There is no "typical" visitor that stops by the museum. Some already know a lot of local history, some know little, others... who knows--they don't speak much English. :) I've had visitors from the lower 48, Alaska, Argentina, Spain, Italy, Germany, The Netherlands, France, Iceland, and Australia, just to name a few.
I open the museum at 10:00 am and see several visitors before noon. I take an hour for lunch (and try to sneak in a nap) and I'm back by 1:00 and stay til 7:00. My primary responsibilities include opening, closing, dusting and sweeping (quite the task here as the roads are VERY dusty--like fine chalk dust), and answering tourists' questions.
When a visitor comes in I usually give them a little background on how we came to acquire most of our items on display: "When the mine closed down in 1938, it was a bit of a shock. There was, and still is, quite a bit of ore at Kennecott and they closed for two years during the depression--no one expected the mines to close and stay that way. On Nov 11, 1938 the train pulled into McCarthy and the conductor said, 'this is the last train that will ever come in or out of here--and I'm pulling out in two hours.' So, the people in McCarthy and Kennecott had less than two hours to spread the word and gather up what they would take with them. That's why we have this beautiful cash register and sewing machines (I gesture to the large antiques); they were valuable but the residents couldn't transport them with such short notice. Their homes remained just as they left them, with the table set for dinner, for nearly twenty years. In the late 50's tourism started cropping up. Weekend visitors would come in and marvel at the homes that had been untouched for so long--and took home souvenirs. We sometimes get items in the mail from family members, of the old tourists, who want to 'return' stolen items."
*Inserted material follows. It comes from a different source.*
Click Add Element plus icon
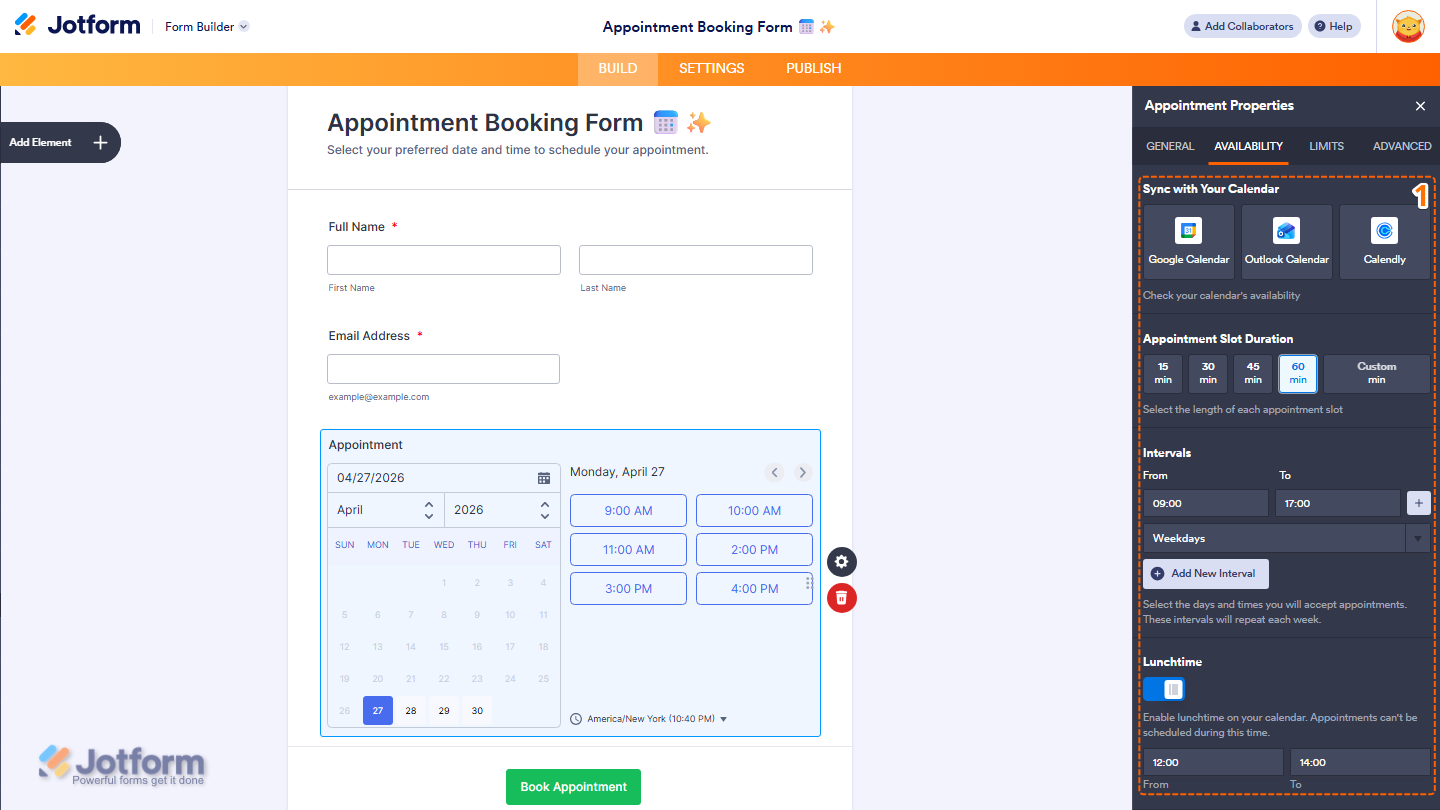Image resolution: width=1440 pixels, height=810 pixels. tap(99, 142)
For those who appear interested in our many photos, I call attention to the Captain Hubrick panoramic shots and say, "'Cap' owned a Kodak store in McCarthy in the teens; at that time, nobody around had ever heard of Kodak. He document changes in McCarthy and Kennecott over the years with his panoramics. He was one of the first people to experiment with panoramic photos and also with tinting photographs. Thus, here in our reading room, we have some of America's first tinted and panoramic pictures."
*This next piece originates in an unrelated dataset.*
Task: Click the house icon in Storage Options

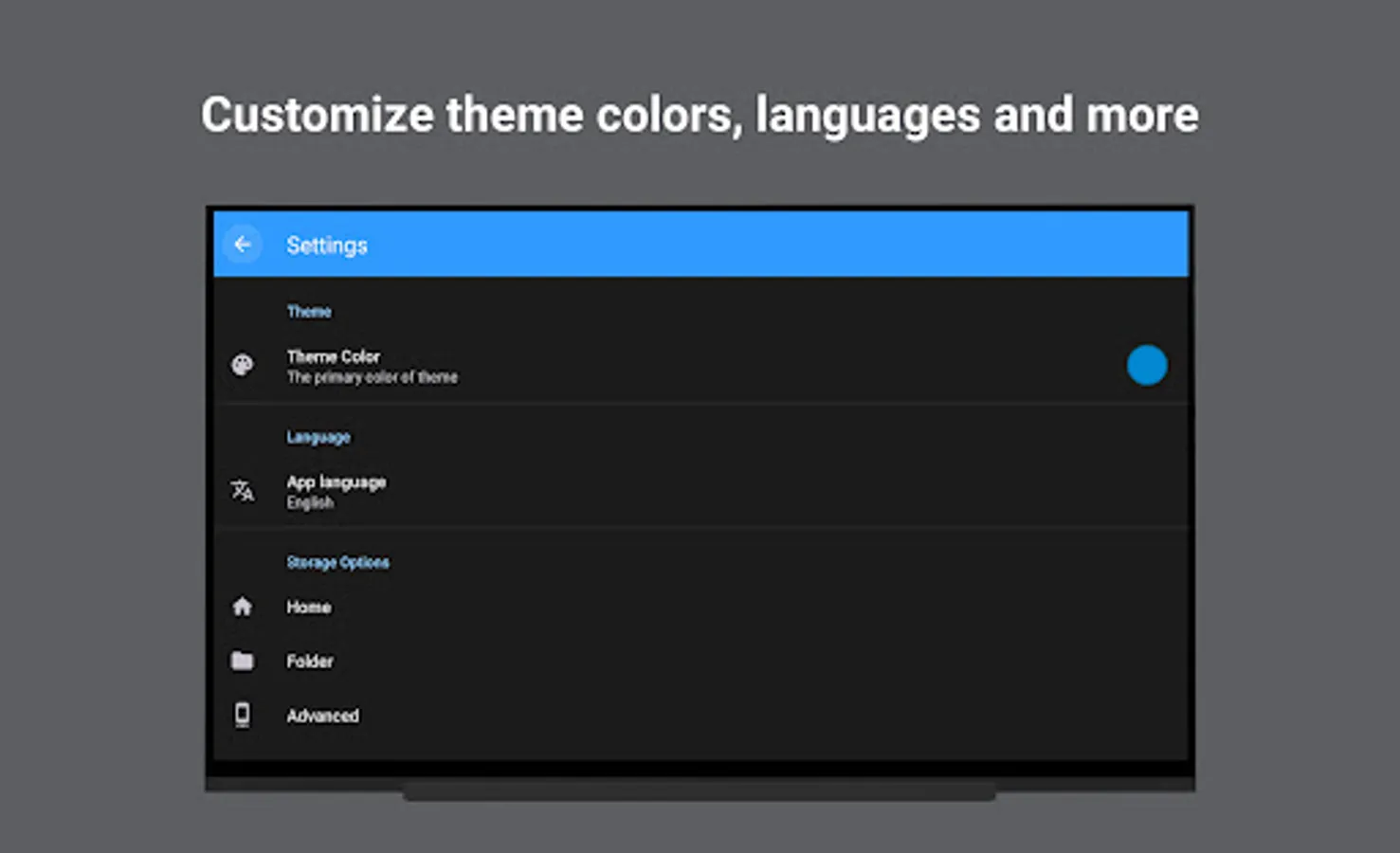Action: pos(243,607)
Others want to hear scandalous stories of the past. For them, I relate, "'McCarthy Rose', who was a prostitute in McCarthy, saved and saved her money. She would keep it in her boyfriend's safe. About the time she had socked away $20,000 she found herself a new boyfriend and decided to leave McCarthy with him and her wealth. Of course, her current boyfriend did not want to lose the money from his safe. When blood-soaked money began to circulate the town and Rose was discovered missing, the locals put two and two together. The man escaped on the train and made his way to Fairbanks. Once there, bloodstained money again began to circulate and the murderer was caught and put in jail. However, the clever sneak escaped! They never found him, but legend says that he escaped to Siberia over the ice bridge."
Other points of interest:
- Dora Keen, the first person (and a woman!) to summit Mount Blackburn, a 16,000 footer, in May of 1912.
- Margaret Harrais, the president of the Women's Christian Temperance Union in McCarthy--a town whose lifeblood was connected to bootlegging during the time of prohibition.
- Kennicott had Alaska's first (and only, for a white) x-ray machine. They had wooden sidewalks with steam pipes underneath so shoveling snow was unnecessary.
- McCarthy's highest reported population was 1,600. At that time Anchorage had a mere 200 residents and was not large enough to merit representation on a map.
- Winter temperatures here, reported in historical documents, was frequently reported at less than -50 degrees!
- Miners at Kennicott received $5 for a 10-12 hour shift. In the lower 48, a similar job would pay $2. Many workers would save up their money and eventually plan to leave the mine with their earnings. However, McCarthy laid between Kennicott and freedom; they often made it down the four miles to McCarthy and before they could catch the next train out, they'd spent all their cash on booze, snoose, women, and gambling. The taxi would pick them up and take them back to Kennicott just in time for their next shift. The McCarthy money vacuum was also good for Kennicott as it was a quitting hurdle that yielded a good return of its employees.